La Repubblica, Mara Chiarelli. Lecce. Fallimentare, il presidente non ci sta ‘Ma ho denunciato io lo scandalo’

La Repubblica, Mara Chiarelli. Lecce. Fallimentare, il presidente non ci sta ‘Ma ho denunciato io lo scandalo’

LO SCANDALO

Fallimentare, il presidente non ci sta

“Ma ho denunciato io lo scandalo”Lucafò è tra i sei giudici indagati dalla procura di Lecce per le mazzette e i pagamenti gonfiati ai consulenti. Coinvolti una decina di cancellieri, professionisti e imprenditori. Anche Savino e l’Anm difendono il presidente che rcorda: “Scoprimmo il cadavere nell’armadio, l’abbiamo tirato fuori, abbiamo raccolto le prove e ora mi trovo nella bufera”

MARA CHIARELLI

 
 Fascicoli della Fallimentare
  “Se si affaccia lunedì troverà la solita fila di curatori che convochiamo ogni settimana per sollecitarli sulla chiusura di pratiche”. È seduto al suo posto, pur se scosso dalla notizia di essere indagato a Lecce, il presidente della sezione fallimentare del tribunale di Bari, Franco Lucafò. Altri cinque giudici baresi, cancellieri, professionisti e imprenditori di tutta Italia hanno ricevuto dalla procura salentina una proroga delle indagini preliminari.
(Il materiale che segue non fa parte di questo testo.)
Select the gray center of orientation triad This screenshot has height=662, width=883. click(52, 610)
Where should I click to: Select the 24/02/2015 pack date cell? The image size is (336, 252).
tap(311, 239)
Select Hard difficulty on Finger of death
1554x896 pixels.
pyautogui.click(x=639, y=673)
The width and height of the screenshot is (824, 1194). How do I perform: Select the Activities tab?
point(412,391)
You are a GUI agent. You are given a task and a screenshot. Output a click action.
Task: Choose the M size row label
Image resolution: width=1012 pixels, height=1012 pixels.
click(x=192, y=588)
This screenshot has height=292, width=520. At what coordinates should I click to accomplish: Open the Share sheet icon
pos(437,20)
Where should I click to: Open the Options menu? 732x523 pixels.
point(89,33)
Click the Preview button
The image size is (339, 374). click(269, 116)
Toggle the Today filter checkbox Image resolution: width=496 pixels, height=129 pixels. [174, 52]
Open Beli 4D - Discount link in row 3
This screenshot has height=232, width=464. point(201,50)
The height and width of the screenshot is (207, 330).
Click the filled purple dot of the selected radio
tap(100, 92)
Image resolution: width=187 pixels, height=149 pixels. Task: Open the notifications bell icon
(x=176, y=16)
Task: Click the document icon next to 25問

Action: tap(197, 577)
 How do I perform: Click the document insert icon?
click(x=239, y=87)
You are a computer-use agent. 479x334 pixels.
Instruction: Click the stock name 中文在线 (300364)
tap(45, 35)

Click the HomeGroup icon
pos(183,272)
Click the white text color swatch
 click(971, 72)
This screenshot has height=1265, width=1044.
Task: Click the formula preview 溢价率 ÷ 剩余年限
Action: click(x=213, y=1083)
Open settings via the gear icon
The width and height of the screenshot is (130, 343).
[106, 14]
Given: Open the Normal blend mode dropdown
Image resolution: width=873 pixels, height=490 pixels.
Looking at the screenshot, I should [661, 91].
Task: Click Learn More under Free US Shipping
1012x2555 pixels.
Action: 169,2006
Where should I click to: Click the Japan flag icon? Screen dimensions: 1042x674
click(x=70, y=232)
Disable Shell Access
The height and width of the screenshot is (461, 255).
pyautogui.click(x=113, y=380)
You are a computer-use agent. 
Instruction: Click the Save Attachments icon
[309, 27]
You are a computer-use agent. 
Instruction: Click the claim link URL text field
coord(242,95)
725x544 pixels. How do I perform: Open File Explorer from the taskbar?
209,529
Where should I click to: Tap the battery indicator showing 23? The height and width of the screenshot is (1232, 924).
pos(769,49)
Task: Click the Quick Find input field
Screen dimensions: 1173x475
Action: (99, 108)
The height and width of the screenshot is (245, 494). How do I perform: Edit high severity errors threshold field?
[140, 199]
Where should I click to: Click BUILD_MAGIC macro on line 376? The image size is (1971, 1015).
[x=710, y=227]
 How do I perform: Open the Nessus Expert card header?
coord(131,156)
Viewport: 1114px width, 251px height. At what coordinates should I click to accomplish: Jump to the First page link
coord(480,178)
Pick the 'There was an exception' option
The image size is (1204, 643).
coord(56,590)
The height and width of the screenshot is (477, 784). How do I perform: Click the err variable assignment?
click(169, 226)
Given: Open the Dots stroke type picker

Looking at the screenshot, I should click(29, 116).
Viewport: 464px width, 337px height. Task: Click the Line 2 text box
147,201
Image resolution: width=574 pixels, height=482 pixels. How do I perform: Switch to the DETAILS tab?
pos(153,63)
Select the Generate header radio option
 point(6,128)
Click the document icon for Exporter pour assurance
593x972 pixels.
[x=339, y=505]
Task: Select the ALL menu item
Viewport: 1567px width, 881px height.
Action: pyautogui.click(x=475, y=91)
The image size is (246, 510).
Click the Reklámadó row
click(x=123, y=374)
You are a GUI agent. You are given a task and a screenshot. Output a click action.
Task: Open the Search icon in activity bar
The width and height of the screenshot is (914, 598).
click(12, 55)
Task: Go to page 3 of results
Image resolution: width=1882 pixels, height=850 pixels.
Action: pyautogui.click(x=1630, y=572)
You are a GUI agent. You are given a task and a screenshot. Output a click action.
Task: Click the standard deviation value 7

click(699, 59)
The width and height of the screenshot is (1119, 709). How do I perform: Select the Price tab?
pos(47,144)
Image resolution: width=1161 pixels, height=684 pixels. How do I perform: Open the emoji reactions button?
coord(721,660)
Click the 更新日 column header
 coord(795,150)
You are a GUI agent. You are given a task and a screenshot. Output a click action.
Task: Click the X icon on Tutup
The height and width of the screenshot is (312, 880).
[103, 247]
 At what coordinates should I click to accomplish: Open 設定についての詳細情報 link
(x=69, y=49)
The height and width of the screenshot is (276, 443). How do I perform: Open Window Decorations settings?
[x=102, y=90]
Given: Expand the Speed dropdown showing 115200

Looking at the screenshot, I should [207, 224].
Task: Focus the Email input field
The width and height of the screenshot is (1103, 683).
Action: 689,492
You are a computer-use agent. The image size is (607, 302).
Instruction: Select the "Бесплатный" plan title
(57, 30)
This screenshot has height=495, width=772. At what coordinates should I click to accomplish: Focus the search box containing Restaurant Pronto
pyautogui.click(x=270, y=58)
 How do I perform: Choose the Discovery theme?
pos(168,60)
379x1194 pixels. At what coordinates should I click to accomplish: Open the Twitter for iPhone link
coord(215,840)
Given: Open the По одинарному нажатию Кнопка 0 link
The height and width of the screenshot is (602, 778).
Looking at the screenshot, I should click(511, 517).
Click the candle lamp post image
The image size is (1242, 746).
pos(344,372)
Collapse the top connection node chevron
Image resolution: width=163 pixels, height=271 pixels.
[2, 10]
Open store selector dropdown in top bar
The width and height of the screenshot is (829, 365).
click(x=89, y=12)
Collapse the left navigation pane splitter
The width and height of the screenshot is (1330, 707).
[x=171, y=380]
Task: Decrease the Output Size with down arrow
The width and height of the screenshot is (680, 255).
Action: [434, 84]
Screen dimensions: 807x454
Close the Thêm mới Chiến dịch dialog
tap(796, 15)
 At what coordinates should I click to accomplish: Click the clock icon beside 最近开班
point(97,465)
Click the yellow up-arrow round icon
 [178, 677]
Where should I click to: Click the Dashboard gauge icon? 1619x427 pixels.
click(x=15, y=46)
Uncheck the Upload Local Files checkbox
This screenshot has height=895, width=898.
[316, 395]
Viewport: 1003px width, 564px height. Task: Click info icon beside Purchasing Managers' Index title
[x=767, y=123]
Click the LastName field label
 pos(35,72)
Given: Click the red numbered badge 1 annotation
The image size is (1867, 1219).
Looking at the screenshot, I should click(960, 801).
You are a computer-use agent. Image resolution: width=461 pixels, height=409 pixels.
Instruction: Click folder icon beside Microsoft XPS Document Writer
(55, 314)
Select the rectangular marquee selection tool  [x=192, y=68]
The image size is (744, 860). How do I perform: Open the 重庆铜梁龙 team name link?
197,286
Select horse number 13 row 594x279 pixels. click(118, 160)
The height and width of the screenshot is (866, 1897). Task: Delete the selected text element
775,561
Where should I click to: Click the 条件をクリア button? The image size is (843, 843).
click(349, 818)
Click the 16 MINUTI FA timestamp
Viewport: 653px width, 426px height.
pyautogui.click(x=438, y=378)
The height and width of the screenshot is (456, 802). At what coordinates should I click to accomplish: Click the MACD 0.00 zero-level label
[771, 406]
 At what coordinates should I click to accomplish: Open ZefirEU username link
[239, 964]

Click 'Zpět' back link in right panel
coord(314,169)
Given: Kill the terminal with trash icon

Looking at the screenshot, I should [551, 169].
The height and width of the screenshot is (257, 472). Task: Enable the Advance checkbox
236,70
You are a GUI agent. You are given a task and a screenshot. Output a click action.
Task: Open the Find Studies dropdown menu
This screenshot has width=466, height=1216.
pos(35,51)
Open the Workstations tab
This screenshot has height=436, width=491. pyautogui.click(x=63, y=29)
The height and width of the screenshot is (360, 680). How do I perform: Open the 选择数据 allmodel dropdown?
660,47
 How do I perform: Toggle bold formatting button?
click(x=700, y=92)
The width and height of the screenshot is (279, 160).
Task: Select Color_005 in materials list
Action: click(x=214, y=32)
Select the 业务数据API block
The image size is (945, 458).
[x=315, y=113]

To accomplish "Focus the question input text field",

I magistrati sono Enrico Scoditti, Anna De Simone, Luigi Claudio, Maria Luisa Traversa e Michele Monteleone. “Non ne avevo saputo niente finora “, spiega Lucafò, insediatosi nel gennaio 2009 al posto del predecessore Luigi Claudio. Dieci mesi dopo, a novembre 2009, era esploso lo scandalo Vignola, l’avvocato accusato dalla Procura barese di aver falsificato mandati di pagamento, grazie ad altri complici. “Non riesco a capire di cosa sono accusato”, lamenta Lucafò che dal suo insediamento ha lavorato, con il presidente del tribunale Vito Savino, per rimettere in sesto la barca della fallimentare, danneggiata da profonde falle.
“Posso ipotizzare che, nell’ambito di quel fallimento – riflette siano state commesse negligenze, o che i magistrati leccesi non siano d’accordo con l’interpretazione giuridica data ad alcuni fascicoli. Ma in tal caso, esiste la corte d’appello, non l’inchiesta penale “. Le accuse, a vario titolo, per i 6 giudici e gli altri 10 personaggi dell’indagine sono corruzione per atto d’ufficio, usura e peculato. “Prima
del mio arrivo – racconta Lucafò – c’erano alcuni curatori che lavoravano prevalentemente. Abbiamo eliminato il problema e controllato a rotazione che le procedure non si arenassero. A quel punto è capitato il caso Vignola. E noi, che dovevamo fare: lasciare le cose come stavano? Quando trovi un cadavere nell’armadio che fai? Noi lo abbiamo tirato fuori, trovato le prove e questo ha scatenato la bufera”.
Una bufera investigativa che avrebbe accertato un sistema di finte compravendite di immobili, con la caparra che rimane nelle mani dell’acquirente virtuale per nascondere la tangente. Tra le operazioni sotto osservazione ci sarebbe la vendita di un appartamento di via Cognetti alla compagna del giudice Michele Monteleone, la commercialista Anna Maria Accogli (anche lei indagata) dagli avvocati Gaetano e Marco Vignola. La mente delle operazioni sarebbe a San Marino, nello studio del commercialista Enzo Zafferani, coinvolto nell’inchiesta.”Il danno che si fa, con questo diffondersi di notizie, è notevole – si amareggia Lucafò – per una sezione che sta per decidere su fallimenti importanti sul piano economico, su aziende in stato di crisi. Noi non ci facciamo intimidire, ma non va bene che si pensi che a decidere sul destino di quelle
aziende sia una manica di corrotti “.
E a sostegno di Lucafò, è arrivata una dichiarazione di Vito Savino: “Si tratta di accertamenti in svolgimento, che sono derivati da denunzie puntuali presentate dagli stessi giudici (specificamente dal presidente della sezione dottor Franco Lucafò in servizio da gennaio 2009)”. Al suo fianco anche il presidente dell’Anm di Bari, Salvatore Casciaro: “La divulgazione di notizie sommarie su indagini avviate a Lecce, su denuncia del presidente Lucafò, e ancora in fase di approfondimento”, rischia “di ingenerare ingiustificato discredito sull’operato di una intera importante sezione del tribunale di Bari”.